Manual#

Here we explain some concepts that apply throughout the library and are useful to know. The code blocks in this document assume the following imports

import cvxportfolio as cvx
import numpy as np
import pandas as pd

Passing Data#

Most Cvxportfolio objects, such as policies, constraints, and objective terms, accept user-provided data. These data can either have values that are constant in time, varying in time, constant for all assets, or specific for each asset. They are specified as follows.

  • Python scalars. These represents values that are constant for all assets (if the object requires a value per each asset) and for all times. For example

    cvx.LeverageLimit(3)
    

    is a constraint that requires the leverage of the portfolio to be less or equal than three, at all times. Or,

    cvx.HoldingCost(short_fees=5.25)
    

    is a cost object that models 5.25% annual fees on short positions, for all assets and at all times.

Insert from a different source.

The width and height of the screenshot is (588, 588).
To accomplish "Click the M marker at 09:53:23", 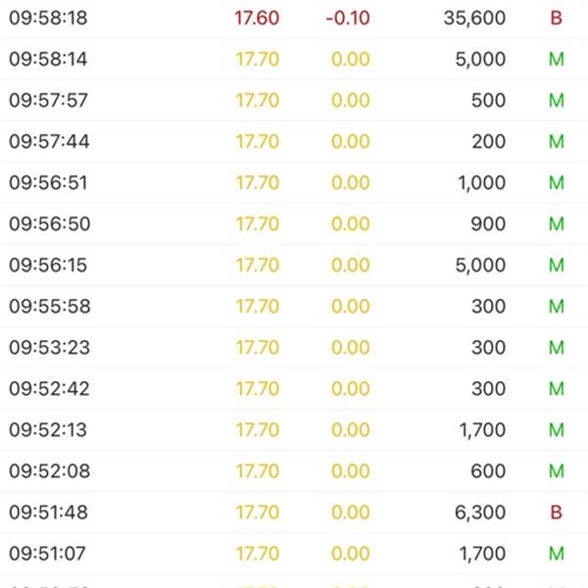I will pyautogui.click(x=557, y=348).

  • Pandas series. These represent either values that are constant in time and vary for each asset, or values that vary in time and are constant for all assets. For example

    my_forecast = pd.Series([0.001, 0.0005], index=['AAPL', 'GOOG'])
    cvx.ReturnsForecast(r_hat=my_forecast)
    

    is an objective term that models market returns forecasts of 0.1% and 0.05% for the two stocks that are specified, over the trading period used. The forecasts are constant in time.

    Note

    During a back-test the trading universe may change. Cvxportfolio objects are aware of the current trading universe at each point of a back-test. If you pass data that vary for each asset, Cvxportfolio objects will try to slice it using the current universe. If they fail, they throw an error. So, you should always provide data for all assets that ever appear in a back-test.

    If instead the pandas series has datetime index it is assumed to contain values that are varying in time. For example

    datetime_index_2020 = pd.date_range('2020-01-01', '2020-12-31')
    short_fees_2020 = pd.Series(5.0, index=datetime_index_2020)
    
    datetime_index_2021 = pd.date_range('2021-01-01', '2021-12-31')
    short_fees_2021 = pd.Series(5.25, index=datetime_index_2021)
    
    historical_short_fees = pd.concat([short_fees_2020, short_fees_2021])
    
    cvx.HoldingCost(short_fees=historical_short_fees)
    

    is a cost object that models annual fees on short positions, for all assets, of 5% in 2020 and 5.25% in 2021.

    Note

    You should be careful and make sure that the timestamps used match the timestamps used by the market data server: for example they must have the same timezone. To find the correct timestamps you can call the trading_calendar() method of a market data object.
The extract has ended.